• [ASSIGNED TASK]
Compute how many lines in the data below contain "agent"; answer only with that number.

• [LISTED ENTRIES]
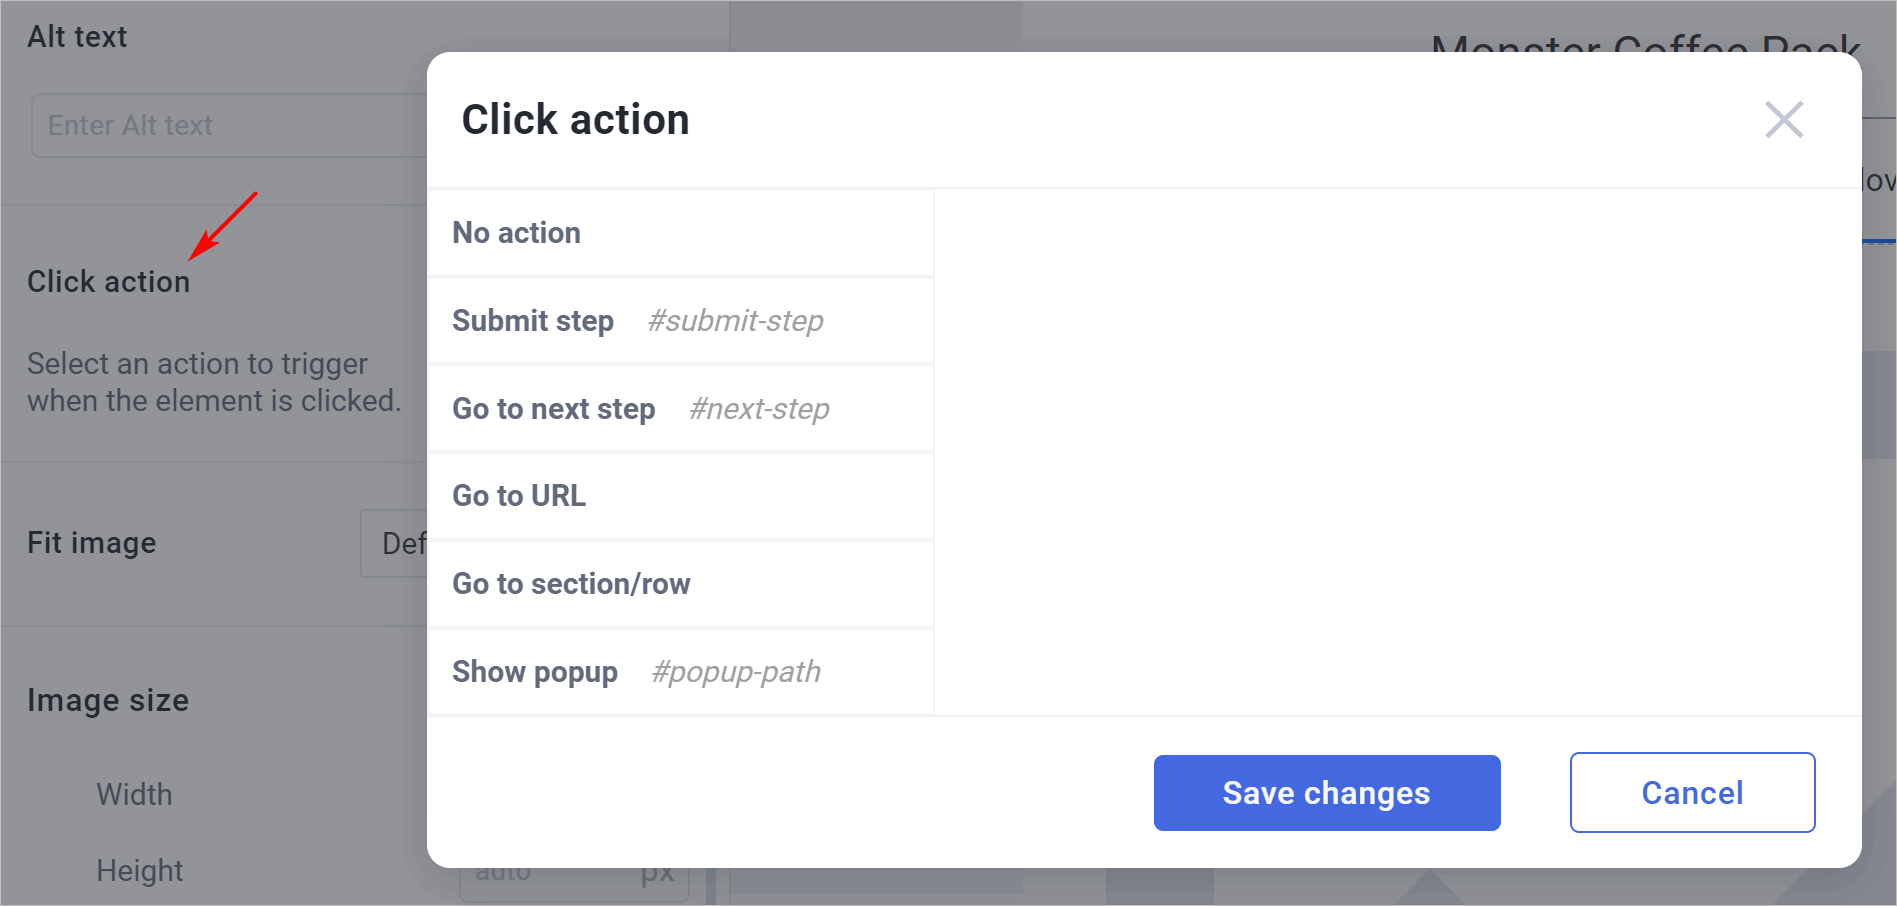
Task: Click the Width label in sidebar
Action: 134,795
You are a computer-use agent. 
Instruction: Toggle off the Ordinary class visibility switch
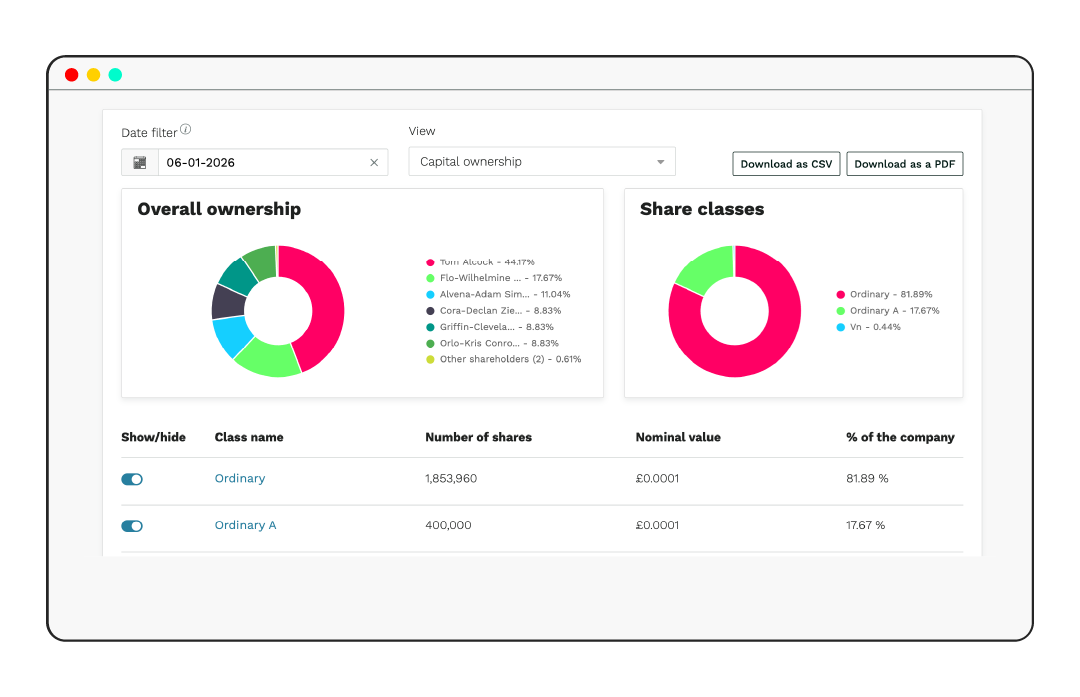coord(132,479)
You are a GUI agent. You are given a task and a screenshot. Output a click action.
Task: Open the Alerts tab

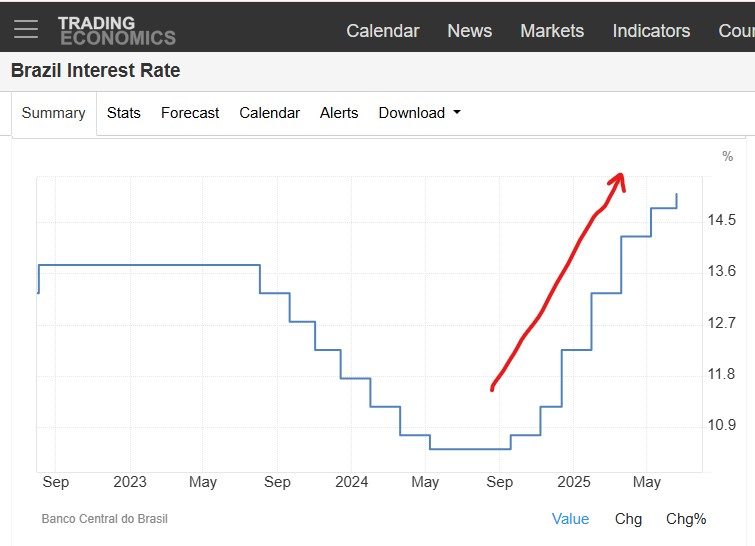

• [THE COMPLETED TASK]
2